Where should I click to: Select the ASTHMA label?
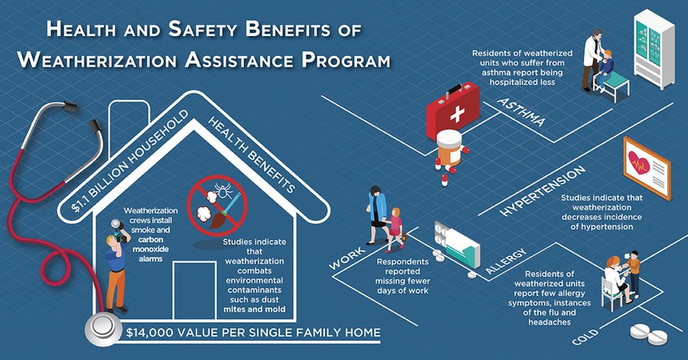[521, 113]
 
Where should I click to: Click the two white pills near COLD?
[647, 333]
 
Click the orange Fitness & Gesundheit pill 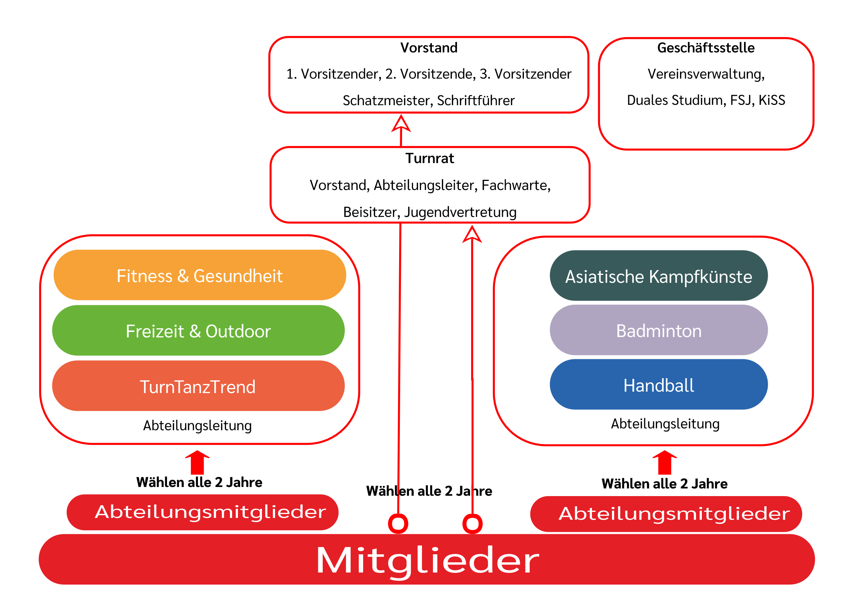point(200,276)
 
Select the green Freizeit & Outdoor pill point(198,331)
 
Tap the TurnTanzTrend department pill point(198,387)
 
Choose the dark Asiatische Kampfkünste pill point(658,276)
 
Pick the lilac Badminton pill point(658,330)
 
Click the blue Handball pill point(658,385)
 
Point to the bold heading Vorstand point(429,48)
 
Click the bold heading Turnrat point(430,158)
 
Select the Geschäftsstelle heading point(706,48)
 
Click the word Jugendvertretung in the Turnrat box point(460,212)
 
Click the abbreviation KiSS point(772,100)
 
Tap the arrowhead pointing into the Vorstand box point(401,124)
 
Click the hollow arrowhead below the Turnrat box point(472,235)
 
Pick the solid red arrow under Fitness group point(197,462)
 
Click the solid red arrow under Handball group point(665,462)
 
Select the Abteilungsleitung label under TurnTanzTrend point(197,425)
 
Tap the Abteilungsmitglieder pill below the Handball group point(666,514)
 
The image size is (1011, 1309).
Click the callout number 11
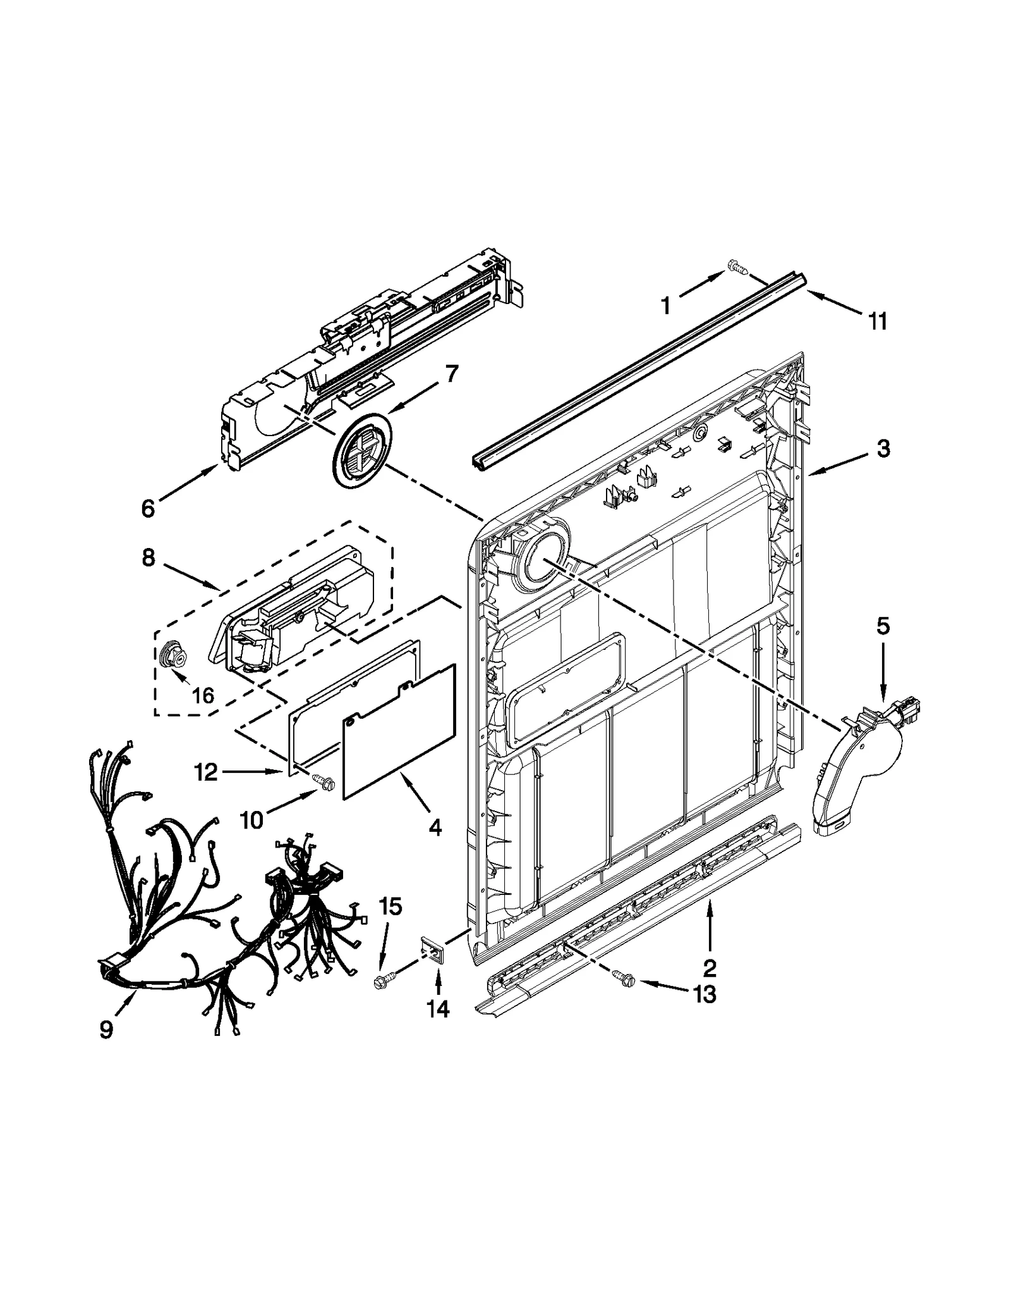click(877, 321)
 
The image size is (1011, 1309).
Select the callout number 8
click(148, 557)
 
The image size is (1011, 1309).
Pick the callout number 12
click(206, 772)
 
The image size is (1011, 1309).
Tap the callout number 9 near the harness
click(106, 1030)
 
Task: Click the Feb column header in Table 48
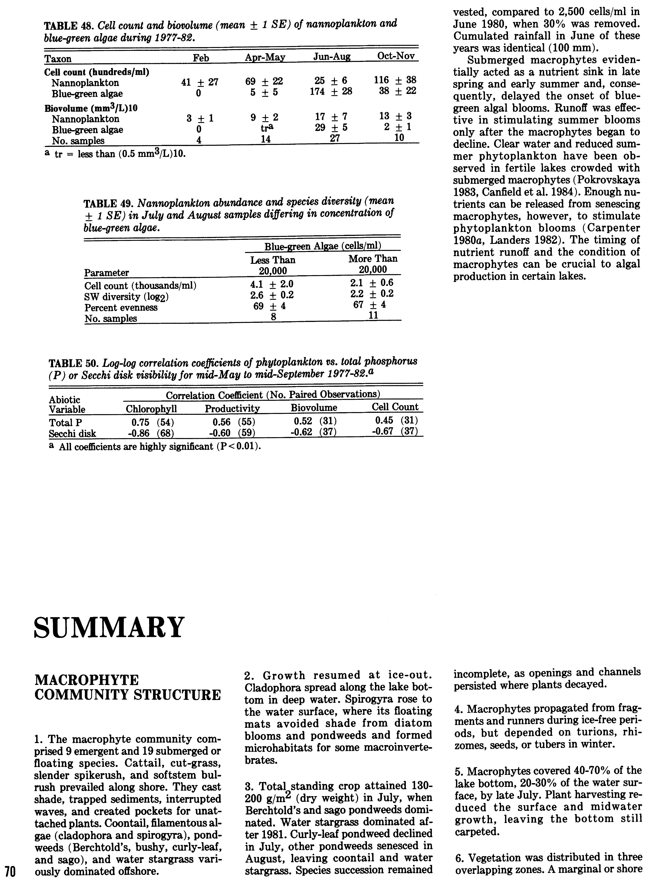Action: pyautogui.click(x=201, y=58)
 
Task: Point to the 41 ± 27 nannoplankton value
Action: pyautogui.click(x=200, y=82)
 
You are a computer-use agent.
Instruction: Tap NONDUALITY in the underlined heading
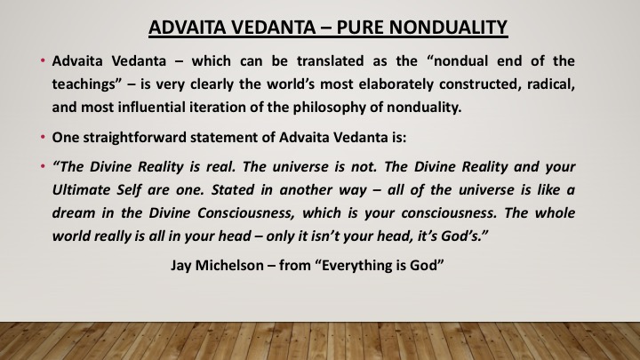448,28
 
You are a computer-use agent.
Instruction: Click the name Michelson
229,265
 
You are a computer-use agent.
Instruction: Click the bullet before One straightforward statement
43,137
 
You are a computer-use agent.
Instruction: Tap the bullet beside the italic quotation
43,166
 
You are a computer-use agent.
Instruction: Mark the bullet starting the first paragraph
43,60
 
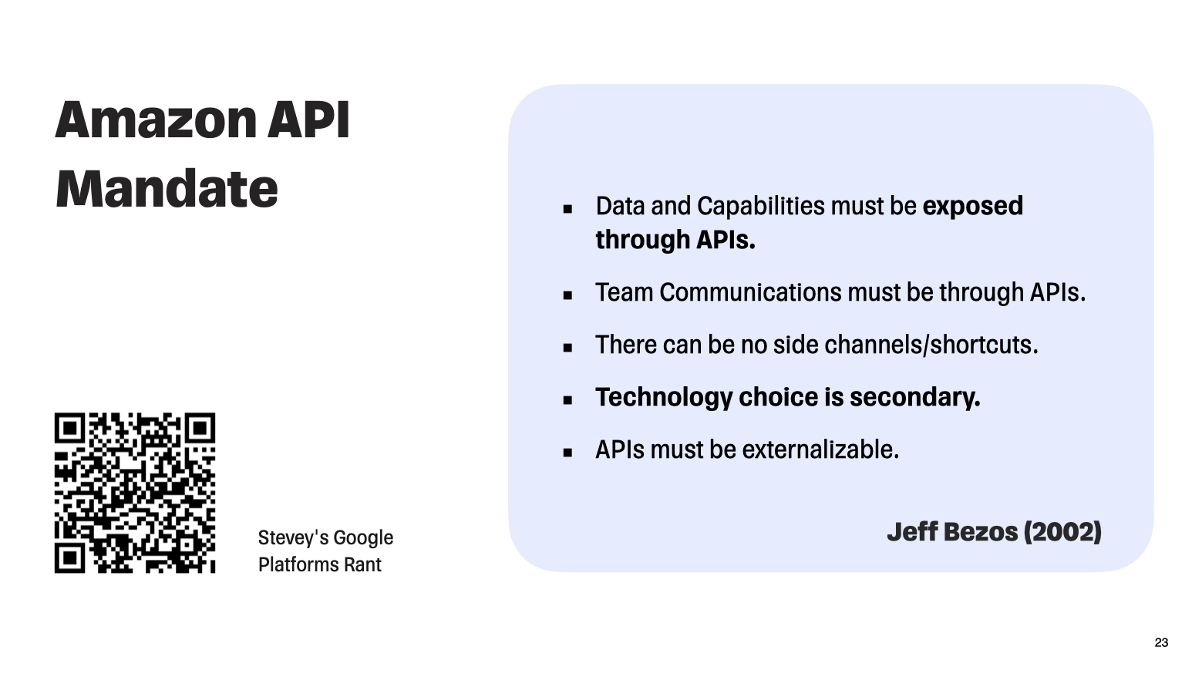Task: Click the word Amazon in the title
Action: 157,120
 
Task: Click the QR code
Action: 135,493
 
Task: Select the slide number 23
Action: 1161,642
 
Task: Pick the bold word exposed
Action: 972,207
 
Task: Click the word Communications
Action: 750,292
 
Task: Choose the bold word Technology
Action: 664,398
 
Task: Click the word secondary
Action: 915,398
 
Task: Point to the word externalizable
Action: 820,450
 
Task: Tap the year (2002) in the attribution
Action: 1062,532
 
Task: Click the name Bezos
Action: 981,532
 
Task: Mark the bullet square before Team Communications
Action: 567,295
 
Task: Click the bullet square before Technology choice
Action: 567,399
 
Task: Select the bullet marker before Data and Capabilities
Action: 567,209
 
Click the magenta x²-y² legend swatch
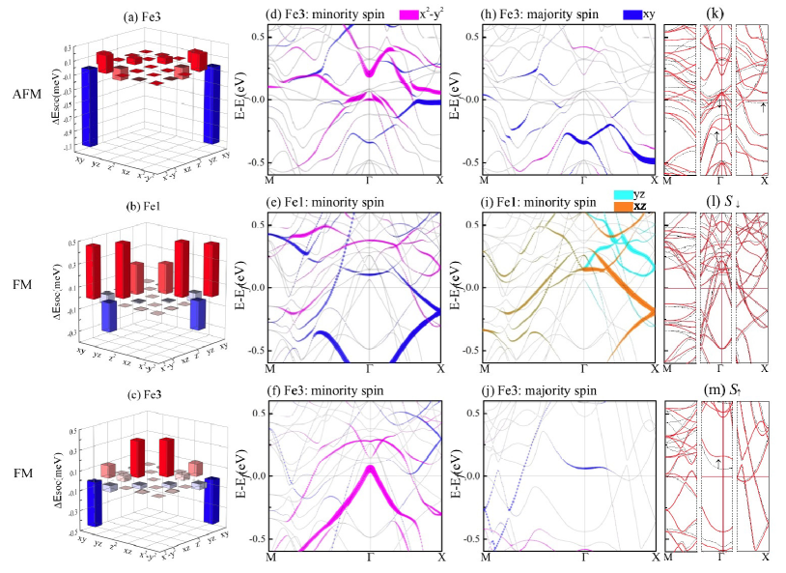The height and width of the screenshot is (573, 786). pyautogui.click(x=410, y=14)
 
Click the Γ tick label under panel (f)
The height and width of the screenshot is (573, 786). pyautogui.click(x=371, y=559)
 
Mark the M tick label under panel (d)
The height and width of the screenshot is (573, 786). pyautogui.click(x=269, y=181)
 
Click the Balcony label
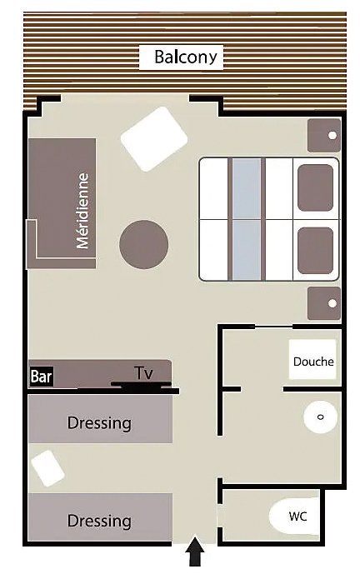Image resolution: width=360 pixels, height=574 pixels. pos(186,57)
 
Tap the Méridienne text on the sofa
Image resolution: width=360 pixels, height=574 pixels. pos(82,211)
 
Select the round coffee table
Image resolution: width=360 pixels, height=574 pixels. pos(144,244)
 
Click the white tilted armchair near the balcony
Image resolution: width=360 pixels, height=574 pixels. pos(154,139)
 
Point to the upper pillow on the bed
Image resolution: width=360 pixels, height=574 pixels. pos(315,187)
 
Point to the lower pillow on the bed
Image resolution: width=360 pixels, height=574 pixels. pos(315,251)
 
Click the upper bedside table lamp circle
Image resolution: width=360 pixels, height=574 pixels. pos(332,136)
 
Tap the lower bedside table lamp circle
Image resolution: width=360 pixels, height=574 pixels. pos(332,303)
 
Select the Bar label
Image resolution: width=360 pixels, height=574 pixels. pos(42,377)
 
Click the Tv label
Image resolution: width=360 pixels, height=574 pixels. pos(144,373)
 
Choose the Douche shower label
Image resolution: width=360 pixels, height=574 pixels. pos(313,362)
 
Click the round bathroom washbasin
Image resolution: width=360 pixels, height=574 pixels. pos(321,417)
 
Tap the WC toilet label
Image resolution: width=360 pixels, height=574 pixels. pos(298,517)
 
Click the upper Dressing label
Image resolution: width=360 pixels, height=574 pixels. pos(99,423)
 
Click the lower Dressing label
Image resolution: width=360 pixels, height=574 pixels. pos(99,521)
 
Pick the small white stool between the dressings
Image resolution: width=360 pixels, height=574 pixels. pos(48,468)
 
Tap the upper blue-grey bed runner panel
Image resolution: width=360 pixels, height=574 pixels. pos(248,188)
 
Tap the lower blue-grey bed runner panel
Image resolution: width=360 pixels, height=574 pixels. pos(248,250)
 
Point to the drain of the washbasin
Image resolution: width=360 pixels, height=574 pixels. pos(321,417)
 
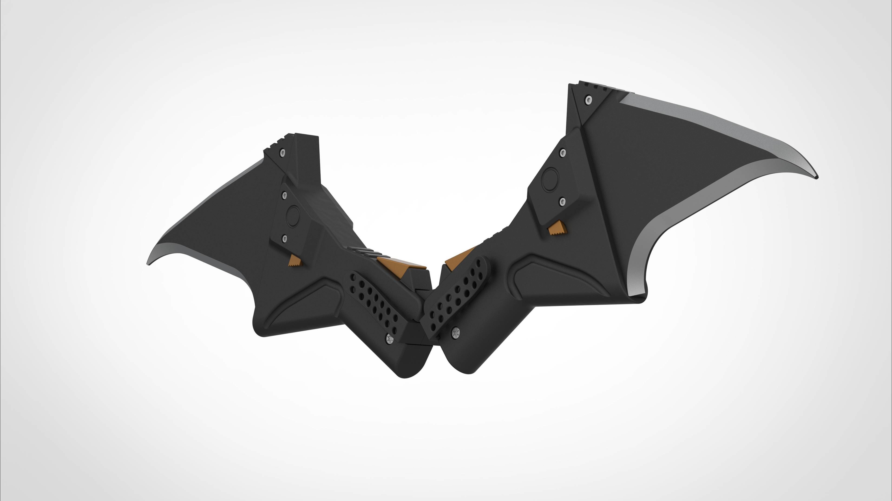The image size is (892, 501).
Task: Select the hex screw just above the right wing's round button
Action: pos(563,152)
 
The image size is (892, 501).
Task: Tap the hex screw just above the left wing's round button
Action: pos(284,195)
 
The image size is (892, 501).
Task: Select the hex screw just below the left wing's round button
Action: pos(285,238)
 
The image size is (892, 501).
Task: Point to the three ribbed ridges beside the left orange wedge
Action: pos(362,252)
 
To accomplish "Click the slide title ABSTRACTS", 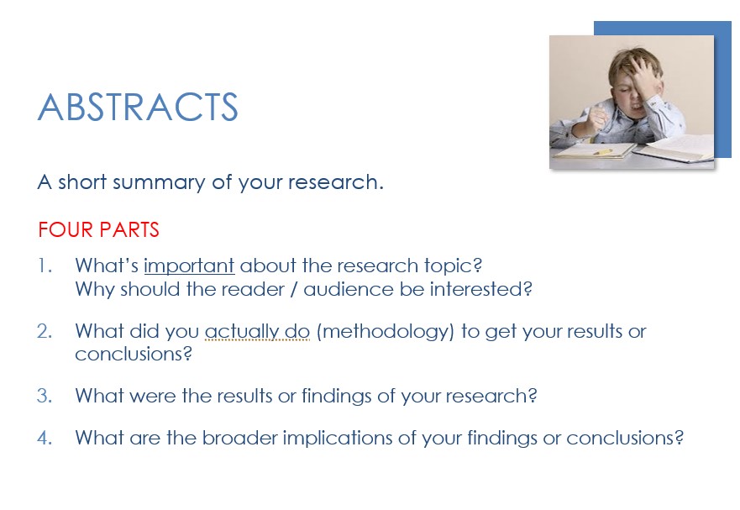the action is tap(138, 107).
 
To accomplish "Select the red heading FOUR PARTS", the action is tap(98, 230).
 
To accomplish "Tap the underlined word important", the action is tap(189, 266).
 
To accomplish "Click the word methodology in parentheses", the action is tap(385, 332).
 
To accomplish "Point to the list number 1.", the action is tap(45, 266).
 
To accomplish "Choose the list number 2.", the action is tap(45, 332).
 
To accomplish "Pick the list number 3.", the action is tap(45, 396).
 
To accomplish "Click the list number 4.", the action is tap(45, 438).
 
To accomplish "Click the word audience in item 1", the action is tap(349, 289).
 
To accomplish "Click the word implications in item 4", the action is tap(338, 439).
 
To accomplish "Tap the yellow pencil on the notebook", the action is tap(602, 152).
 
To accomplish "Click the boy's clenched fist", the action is tap(596, 118).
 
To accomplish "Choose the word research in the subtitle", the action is tap(335, 182).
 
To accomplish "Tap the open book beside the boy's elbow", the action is tap(674, 148).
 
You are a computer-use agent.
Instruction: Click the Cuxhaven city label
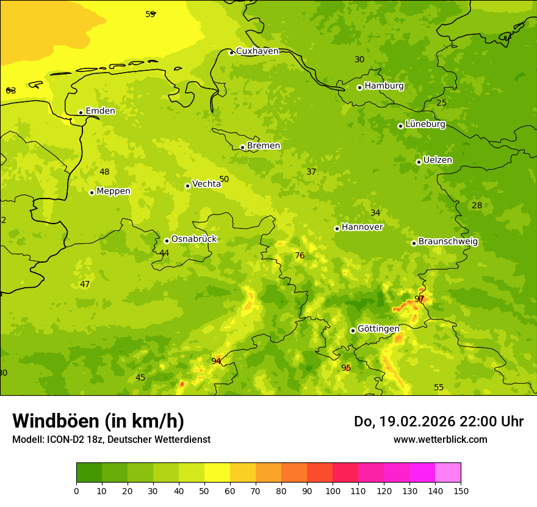tap(257, 51)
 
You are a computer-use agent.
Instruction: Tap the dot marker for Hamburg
tap(360, 87)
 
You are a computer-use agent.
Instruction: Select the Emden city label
tap(100, 111)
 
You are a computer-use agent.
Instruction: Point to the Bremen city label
tap(264, 146)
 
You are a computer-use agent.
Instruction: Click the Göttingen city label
tap(378, 329)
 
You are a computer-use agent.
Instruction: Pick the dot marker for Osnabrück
tap(167, 241)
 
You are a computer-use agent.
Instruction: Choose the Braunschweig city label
tap(448, 242)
◇ ◇ ◇ ◇ ◇ ◇ ◇
Recopiez à l'identique, s'il vous plaît, les lignes des enregistrements situées entre celle qui contient « Click the Γ tick label under panel (f) » et celle qui contient « height=574 pixels. pos(154,139) », ces deux lignes comprises. N'incluez pas les images dans votre réponse.

Click the Γ tick label under panel (f)
The height and width of the screenshot is (573, 786). pyautogui.click(x=371, y=559)
 
Mark the M tick label under panel (d)
The height and width of the screenshot is (573, 786). pyautogui.click(x=269, y=181)
 
Click the Balcony label
Image resolution: width=360 pixels, height=574 pixels. pos(186,57)
 
Tap the Méridienne text on the sofa
Image resolution: width=360 pixels, height=574 pixels. pos(82,211)
 
Select the round coffee table
Image resolution: width=360 pixels, height=574 pixels. pos(144,244)
 
Click the white tilted armchair near the balcony
Image resolution: width=360 pixels, height=574 pixels. pos(154,139)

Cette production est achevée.